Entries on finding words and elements
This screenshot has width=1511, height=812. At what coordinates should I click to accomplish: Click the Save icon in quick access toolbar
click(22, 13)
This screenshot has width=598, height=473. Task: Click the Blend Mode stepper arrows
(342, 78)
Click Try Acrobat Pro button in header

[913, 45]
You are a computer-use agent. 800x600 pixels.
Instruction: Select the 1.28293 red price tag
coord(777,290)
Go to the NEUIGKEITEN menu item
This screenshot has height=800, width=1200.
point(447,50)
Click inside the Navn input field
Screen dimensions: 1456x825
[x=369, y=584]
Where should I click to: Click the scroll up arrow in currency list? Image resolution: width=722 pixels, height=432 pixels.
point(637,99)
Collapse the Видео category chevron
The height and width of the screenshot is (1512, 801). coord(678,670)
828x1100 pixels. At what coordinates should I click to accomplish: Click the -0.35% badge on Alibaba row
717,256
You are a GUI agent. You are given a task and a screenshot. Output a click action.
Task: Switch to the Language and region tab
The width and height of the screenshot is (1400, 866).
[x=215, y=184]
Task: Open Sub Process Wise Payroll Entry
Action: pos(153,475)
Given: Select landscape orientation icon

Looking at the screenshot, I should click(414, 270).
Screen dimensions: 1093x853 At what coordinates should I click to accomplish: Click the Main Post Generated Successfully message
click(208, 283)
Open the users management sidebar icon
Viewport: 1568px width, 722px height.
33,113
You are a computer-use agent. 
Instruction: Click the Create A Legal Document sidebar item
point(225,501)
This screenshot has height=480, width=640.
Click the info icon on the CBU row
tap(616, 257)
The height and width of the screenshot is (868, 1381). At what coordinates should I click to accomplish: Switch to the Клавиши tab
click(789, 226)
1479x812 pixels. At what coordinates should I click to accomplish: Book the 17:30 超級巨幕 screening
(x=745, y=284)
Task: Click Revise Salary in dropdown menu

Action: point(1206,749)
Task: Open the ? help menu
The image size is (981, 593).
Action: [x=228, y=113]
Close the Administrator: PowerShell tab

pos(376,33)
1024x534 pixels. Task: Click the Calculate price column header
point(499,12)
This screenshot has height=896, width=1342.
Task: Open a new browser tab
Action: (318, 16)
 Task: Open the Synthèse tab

▶ _Required work_:
Copy out every line of the records above, keeping each one character for character.

▶ _Reply to the exercise_:
This screenshot has width=1511, height=812. At what coordinates should I click to accomplish: Click the Save icon in quick access toolbar
click(22, 13)
This screenshot has width=598, height=473. Task: Click the Blend Mode stepper arrows
(342, 78)
Click Try Acrobat Pro button in header

[913, 45]
You are a computer-use agent. 800x600 pixels.
Instruction: Select the 1.28293 red price tag
coord(777,290)
Go to the NEUIGKEITEN menu item
This screenshot has height=800, width=1200.
point(447,50)
Click inside the Navn input field
Screen dimensions: 1456x825
[x=369, y=584]
Where should I click to: Click the scroll up arrow in currency list? Image resolution: width=722 pixels, height=432 pixels.
point(637,99)
Collapse the Видео category chevron
The height and width of the screenshot is (1512, 801). coord(678,670)
828x1100 pixels. At what coordinates should I click to accomplish: Click the -0.35% badge on Alibaba row
717,256
You are a GUI agent. You are given a task and a screenshot. Output a click action.
Task: Switch to the Language and region tab
The width and height of the screenshot is (1400, 866).
[x=215, y=184]
Task: Open Sub Process Wise Payroll Entry
Action: pos(153,475)
Given: Select landscape orientation icon

Looking at the screenshot, I should click(414, 270).
Screen dimensions: 1093x853 At what coordinates should I click to accomplish: Click the Main Post Generated Successfully message
click(208, 283)
Open the users management sidebar icon
Viewport: 1568px width, 722px height.
33,113
You are a computer-use agent. 
Instruction: Click the Create A Legal Document sidebar item
point(225,501)
This screenshot has height=480, width=640.
Click the info icon on the CBU row
tap(616, 257)
The height and width of the screenshot is (868, 1381). At what coordinates should I click to accomplish: Switch to the Клавиши tab
click(789, 226)
1479x812 pixels. At what coordinates should I click to accomplish: Book the 17:30 超級巨幕 screening
(x=745, y=284)
Task: Click Revise Salary in dropdown menu

Action: point(1206,749)
Task: Open the ? help menu
The image size is (981, 593).
Action: [x=228, y=113]
Close the Administrator: PowerShell tab

pos(376,33)
1024x534 pixels. Task: Click the Calculate price column header
point(499,12)
This screenshot has height=896, width=1342.
Task: Open a new browser tab
Action: (318, 16)
 Task: Open the Synthèse tab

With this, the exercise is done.